Pienso que voy a dormirme y salto de la cama; la descubro a usted dormida en un sillón, imagino la totalidad de la vida animal de su cuerpo, desde los zapatos hasta los párpados que se arrugan para proteger el sueño. Bajo la escalera, atravieso la penumbra del taller de la relojería, la salita de ventas; la luz de la calle entra casi vertical, recorta en la vidriera las letras doradas de la muestra, el cuadriculado metálico del sistema de alarma. Al otro lado de la calle, en el café de la esquina, sentado junto a la ventana, con un codo que avanza en la mañana húmeda y caliente, hay un hombre de perfil, con sombrero panamá, inclinado encima de un diario.

Quedo inmóvil, mirándolo, escucho los tictacs desparejos de una veintena de relojes a mi espalda, sobre mi cabeza, vibrando en el escaparate, cerca de mi vientre; invento el golpeteo de las máquinas que no oigo, las que están en la caja fuerte, en las vitrinas, en la luz verdosa de un pequeño acuario, sin poderes para evitar que el latido de los relojes mida y corroa este tiempo y los que soy capaz de recordar y suponer.

El aire del local, de pronto, retrocede, .se hace silencioso y desciende; desde todas partes saltan las campanadas del mediodía, martillan y cantan los carillones. Camino hacia atrás hasta que choco con un reloj de pie; tembloroso, me aplico a sudar todo el miedo que acumulé, sin saberlo, desde ayer, mientras se prolonga el estrépito, mientras agonizan en mi memoria los últimos sonidos de los relojes.

Voy al estrecho taller y me siento en una banqueta, junto a la mesa; me ajusto contra un ojo un lente de relojero, enciendo un cigarrillo y examino, a través de los vidrios del tabique, con una fría mirada tuerta, la luz de la calle depositada en la parte delantera del negocio. Escuchando el batallón de tictacs que ataca a la claridad del mediodía, la empuja, la desgasta; escuchando los puntuales carillones y campanas que van celebrando victorias parciales. Sin pensamientos, sin intervenir, ajeno al tiempo y a la luz, presencio la lucha hasta que termina, hasta que los metales y los vidrios de las esferas comienzan a reproducir y repartirse el reflejo de la primera lámpara que se enciende en la calle. Dejo sobre la mesa del taller el lente negro, suspiro el cansancio de la jornada y subo la escalera, con el cuerpo dolorido, una mano en el riñón.

En el departamento a oscuras camino lentamente entre los muebles, la oigo murmurar o reírse, confusamente veo que usted separa del muro la mancha blanca de su vestido. Usted corre, veloz y sigilosa, se detiene junto al diván; voy reconociendo, lentamente, su cara, su cuerpo empequeñecido por el disfraz de bailarina. Me siento en un sillón y comenzamos a hablar de su disfraz; contesto con docilidad, acepto todo lo que usted dice o insinúa, voy creyendo en la entrecortada historia de un traje semejante, de una tía joven, de dos o tres sentimientos, remozados de improviso y que sólo a usted pueden interesar. Descubro que sus piernas se han hecho asombrosamente fuertes y comprendo que usted estuvo bailando,. sin descanso, mientras atardecía, que estuvo corriendo de lado a lado de la habitación, un tímido salto al pie de la hornacina, otro junto a la ventana.
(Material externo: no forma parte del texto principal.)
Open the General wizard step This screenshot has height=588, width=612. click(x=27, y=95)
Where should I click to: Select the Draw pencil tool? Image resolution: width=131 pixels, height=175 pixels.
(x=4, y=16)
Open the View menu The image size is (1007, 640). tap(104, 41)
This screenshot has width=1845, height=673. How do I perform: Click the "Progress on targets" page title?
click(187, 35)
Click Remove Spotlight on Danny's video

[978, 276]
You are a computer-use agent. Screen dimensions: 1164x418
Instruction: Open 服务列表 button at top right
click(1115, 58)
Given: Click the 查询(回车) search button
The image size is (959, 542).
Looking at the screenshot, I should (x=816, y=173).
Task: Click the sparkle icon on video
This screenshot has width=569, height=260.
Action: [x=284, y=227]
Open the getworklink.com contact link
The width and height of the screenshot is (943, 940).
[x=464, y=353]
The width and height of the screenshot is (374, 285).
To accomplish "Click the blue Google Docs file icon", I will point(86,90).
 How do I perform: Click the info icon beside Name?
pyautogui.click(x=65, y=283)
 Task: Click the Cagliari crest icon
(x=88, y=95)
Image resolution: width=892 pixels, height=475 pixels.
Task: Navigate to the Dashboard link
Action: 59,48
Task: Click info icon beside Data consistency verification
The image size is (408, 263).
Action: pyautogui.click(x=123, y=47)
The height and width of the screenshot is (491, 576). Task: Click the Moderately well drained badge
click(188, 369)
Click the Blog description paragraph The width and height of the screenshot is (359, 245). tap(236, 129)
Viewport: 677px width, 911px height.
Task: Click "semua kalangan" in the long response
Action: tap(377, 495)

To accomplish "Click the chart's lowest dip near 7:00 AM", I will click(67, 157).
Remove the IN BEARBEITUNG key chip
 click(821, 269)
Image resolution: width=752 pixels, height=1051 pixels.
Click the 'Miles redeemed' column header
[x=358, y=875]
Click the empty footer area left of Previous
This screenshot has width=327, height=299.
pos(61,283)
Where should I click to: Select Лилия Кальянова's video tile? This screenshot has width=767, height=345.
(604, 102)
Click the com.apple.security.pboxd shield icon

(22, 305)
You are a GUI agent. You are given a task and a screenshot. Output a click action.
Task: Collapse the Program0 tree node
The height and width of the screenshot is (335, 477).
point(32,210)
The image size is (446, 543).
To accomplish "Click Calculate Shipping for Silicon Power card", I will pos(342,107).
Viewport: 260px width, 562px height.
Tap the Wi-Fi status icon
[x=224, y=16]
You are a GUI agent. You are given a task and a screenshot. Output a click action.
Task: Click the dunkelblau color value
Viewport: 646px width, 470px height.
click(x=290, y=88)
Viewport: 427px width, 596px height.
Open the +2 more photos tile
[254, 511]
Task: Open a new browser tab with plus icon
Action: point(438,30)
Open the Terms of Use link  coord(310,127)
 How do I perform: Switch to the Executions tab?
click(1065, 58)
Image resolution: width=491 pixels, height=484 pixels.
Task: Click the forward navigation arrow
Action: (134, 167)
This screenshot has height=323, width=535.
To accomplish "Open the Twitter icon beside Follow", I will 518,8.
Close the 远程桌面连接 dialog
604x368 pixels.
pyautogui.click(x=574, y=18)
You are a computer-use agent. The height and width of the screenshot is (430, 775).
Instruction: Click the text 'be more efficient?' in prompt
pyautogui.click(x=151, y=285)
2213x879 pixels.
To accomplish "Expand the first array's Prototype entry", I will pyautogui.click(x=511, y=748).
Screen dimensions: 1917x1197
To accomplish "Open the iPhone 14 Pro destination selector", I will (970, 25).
Cuando usted termina su historia doy mi asentimiento con voz reflexiva y suspiro. Desde muy lejos nos llega un ruido de gritos y automóviles y en el inmediato silencio presiento, un poco nervioso, que va a iniciarse nuestra vida en común; me hago cargo de que no nos entendemos del todo y de que será necesario rellenar muchas distancias con olvidos y buena voluntad.

Se abre la puerta y los tres hombres entran, emergen de un subsuelo de repiques y prólogos musicales. Alguien enciende la luz.

—Todo está bien. Casi arreglados — dice Lagos.

—Mañana. En la madrugada — agrega el Inglés.

La cara de Lagos se mueve firme y alegre; la del Inglés muestra discretamente la resignación y el fracaso. Me doy cuenta de que ambas expresiones son partes de un mismo rostro, que han acordado repartirse la confianza y el desánimo. No hago preguntas; me coloco al lado de René y lo ayudo a desembarazar la mesa y abrir paquetes, descorcho la botella de vino.

Cuando alguno deposita en la bandeja el último hueso de gallina, René sonríe hacia el techo y dice, rápido:

—Si quieren pueden quedarse.

—No —contesta Lagos—. Ahora menos que nunca. Hay muchas cosas que hacer.

Usted, solitaria en el extremo de la mesa, alza las manos que brillan con la grasa de la comida, se mira uno a uno los dedos, los acerca y los aparta de un gesto maravillado. En el dormitorio descubro que la faja del traje de torero se reduce a un cinturón ancho y relleno que se sujeta con broches en la espalda; no puedo recordar por qué quise este disfraz y estuve dispuesto a defenderlo. Estoy frente al espejo, ridículo y triste, no me animo a erguirme ni a mirarme en los ojos.

Tal vez el mismo Lagos haya empezado a ver hombres con sombreros panamá, distraídos señores Albano de anchas mandíbulas, mientras andamos por una calle del centro, de dos en fondo, apretándonos en la multitud, ofreciendo las caras desnudas. Me toca un hombro, vuelve la cabeza hacia usted y el Inglés.

—Que entren aquí, doctor —dice—. Le ruego. Vamos a entrar aquí.

No hacemos preguntas mientras Lagos se adelanta en el vestíbulo del teatro para comprar las entradas al baile. Usted ríe, colgada del brazo rígido del Inglés. La cabeza torcida hacia el ruido de la música. Paso a paso, tratamos de llegar a una mesa vacía; demasiado tarde, Lagos me advierte:

—No vamos a bailar todavía.

Usted golpea con la frente el pecho del Inglés, se abrazan y bailando, alcanzan mucho antes que nosotros la mesa vacía.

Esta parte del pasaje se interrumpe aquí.